Tokenizers🔗

The tokenizer is the component of Nominatim that is responsible for analysing names of OSM objects and queries. Nominatim provides different tokenizers that use different strategies for normalisation. This page describes how tokenizers are expected to work and the public API that needs to be implemented when creating a new tokenizer. For information on how to configure a specific tokenizer for a database see the tokenizer chapter in the Customization Guide.

Generic Architecture🔗

About Search Tokens🔗

Search in Nominatim is organised around search tokens. Such a token represents string that can be part of the search query. Tokens are used so that the search index does not need to be organised around strings. Instead the database saves for each place which tokens match this place's name, address, house number etc. To be able to distinguish between these different types of information stored with the place, a search token also always has a certain type: name, house number, postcode etc.

During search an incoming query is transformed into a ordered list of such search tokens (or rather many lists, see below) and this list is then converted into a database query to find the right place.

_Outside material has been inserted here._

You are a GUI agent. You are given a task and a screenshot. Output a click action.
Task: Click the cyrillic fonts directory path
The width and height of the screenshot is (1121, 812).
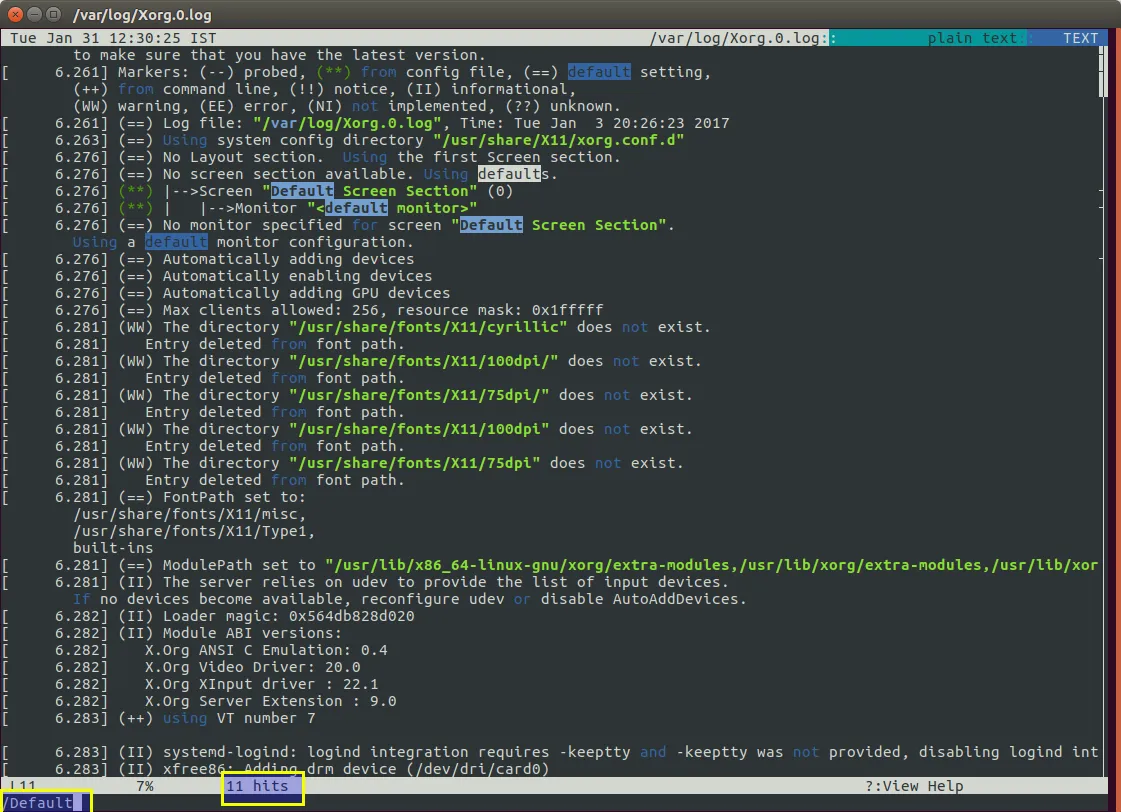(428, 327)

It is the core task of the tokenizer to create, manage and assign the search tokens. The tokenizer is involved in two distinct operations:

at import time: scanning names of OSM objects, normalizing them and building up the list of search tokens.
at query time: scanning the query and returning the appropriate search tokens.

Importing🔗

The indexer is responsible to enrich an OSM object (or place) with all data required for geocoding. It is split into two parts: the controller collects the places that require updating, enriches the place information as required and hands the place to Postgresql. The collector is part of the Nominatim library written in Python. Within Postgresql, the placex_update trigger is responsible to fill out all secondary tables with extra geocoding information. This part is written in PL/pgSQL.

The tokenizer is involved in both parts. When the indexer prepares a place, it hands it over to the tokenizer to inspect the names and create all the search tokens applicable for the place. This usually involves updating the tokenizer's internal token lists and creating a list of all token IDs for the specific place. This list is later needed in the PL/pgSQL part where the indexer needs to add the token IDs to the appropriate search tables. To be able to communicate the list between the Python part and the pl/pgSQL trigger, the placex table contains a special JSONB column token_info which is there for the exclusive use of the tokenizer.

The Python part of the tokenizer returns a structured information about the tokens of a place to the indexer which converts it to JSON and inserts it into the token_info column. The content of the column is then handed to the PL/pqSQL callbacks of the tokenizer which extracts the required information. Usually the tokenizer then removes all information from the token_info structure, so that no information is ever persistently saved in the table. All information that went in should have been processed after all and put into secondary tables. This is however not a hard requirement. If the tokenizer needs to store additional information about a place permanently, it may do so in the token_info column. It just may never execute searches over it and consequently not create any special indexes on it.

Querying🔗

At query time, Nominatim builds up multiple interpretations of the search query. Each of these interpretations is tried against the database in order of the likelihood with which they match to the search query. The first interpretation that yields results wins.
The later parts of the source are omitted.